> **Your assignment**: Continue the text below on the restriction endonuclease-like superfamily, picking up after its final sentence.

> **Given text**:

Restriction endonucleases and their nuclease relatives function to cleave a variety of nucleic acid substrates in various cellular processes. The SCOP (
1) database currently assigns 20 different families to the restriction endonuclease-like superfamily, including 13 restriction endonucleases (
2) and various other nucleic acid cleaving enzymes such as lambda exonuclease (
3,
4), DNA mismatch repair protein (MutH) (
5), very short patch repair (Vsr) endonuclease (
6), N-terminal domain of TnsA endonuclease (
7), endonuclease I (
8), archaeal Holliday junction resolvase (Hjc) (
9) and XPF/Rad1/Mus81 nuclease (
10). The cleavage reactions performed by these highly diverse proteins contribute to important biological functions, such as protecting host organisms against foreign DNA invasion (restriction endonucleases), repairing damaged DNA (MutH and Vsr), resolving Holliday junctions (endonuclease I, Hjc and XPF/Rad1/Mus81-dependent nuclease) and performing additional cleavage events in DNA recombination (lambda exonuclease and TnsA).

> **Dataset excerpts**:
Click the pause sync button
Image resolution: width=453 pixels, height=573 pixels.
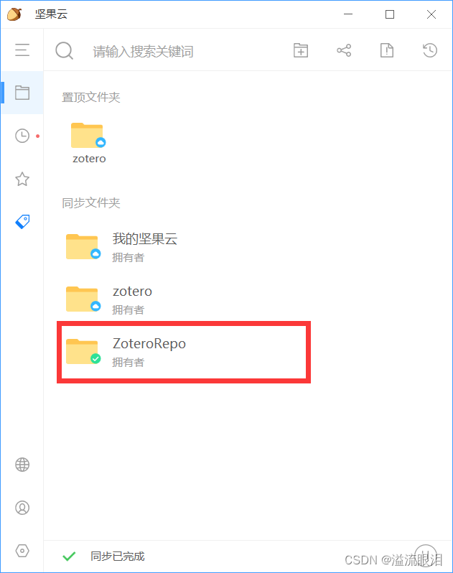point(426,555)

...

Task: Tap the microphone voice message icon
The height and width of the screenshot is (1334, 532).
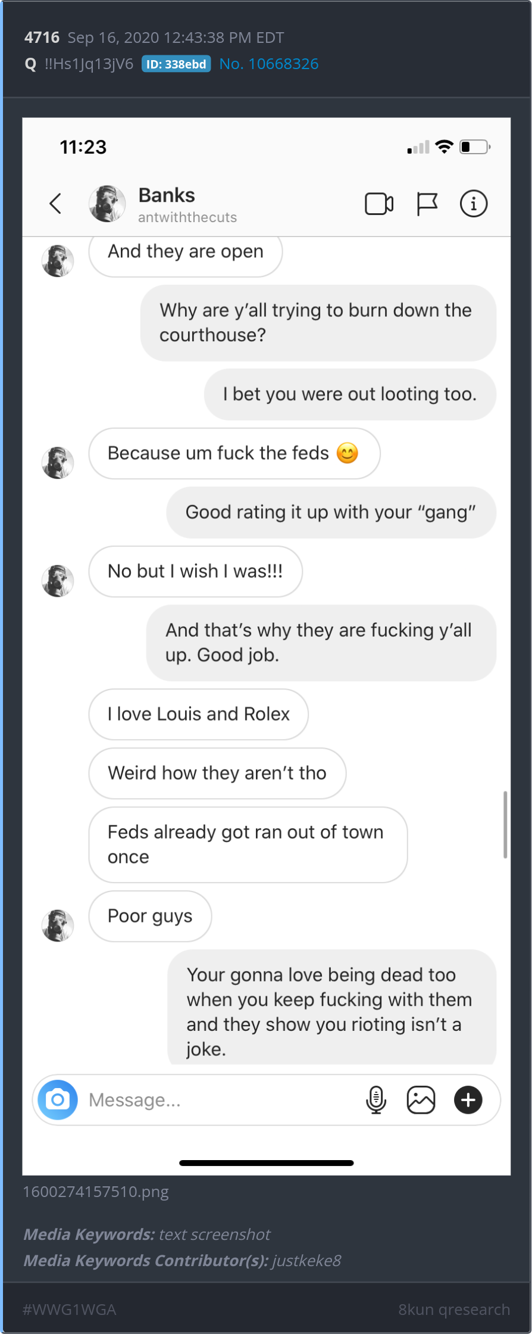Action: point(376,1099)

> **Response to this task**:
The restriction endonuclease-like superfamily is defined by a common core fold that includes a four-stranded, mixed β-sheet flanked on either side by an α-helix (αβββαβ topology, ). Residues within a relatively conserved PD-(D/E)XK motif (Motifs II and III, ) mark the active site and contribute to cleaving the nucleic acid phosphodiester bond (
4,
11,
12). In addition to this named motif, a conserved acidic residue often resides at the N-terminus of the first core α-helix (Motif I, ), while a conserved residue from the second helix points toward the active site (Motif IV, ) in a subset of families. These residues play various catalytic roles, which include coordination of up to three divalent metal ion cofactors, depending on the family. The shared structural and functional features of restriction endonuclease-like families have been interpreted as evidence for a common evolutionary origin and have been exploited by various groups to identify and group endonuclease sequences (
2,
12–
14).
In addition to sequence- and structure-based methods, analysis of genomic context and domain fusions have led to identifying new restriction endonuclease-like domains (
15,
16). Restriction endonuclease-like proteins frequently cooperate with their genome neighbors to perform specific biological functions. For example, restriction-modification systems include a restriction endonuclease and a methyltransferase that function together to protect cells against foreign DNA. The two genes encoding these enzymes often reside adjacent to each other in genomes or can be found fused in a single gene. Similarly, domain fusions exist between restriction endonuclease-like proteins and superfamily I/II helicases, suggesting a close functional association of nuclease activity with ATP-dependent DNA helix unwinding. Other functional restriction endonuclease-like fold fusions include several different types of Zn-binding and DNA-binding domains. Analysis of these conserved gene neighborhoods/gene fusions has allowed the prediction of a novel prokaryotic DNA repair system (
16) that includes previously identified members of the restriction endonuclease-like fold group [RecB nuclease domain (
12)]. In addition to implying functional associations, similar conservations of domain fusions and genomic organizations help justify new restriction endonuclease-like fold predictions of increasingly divergent families.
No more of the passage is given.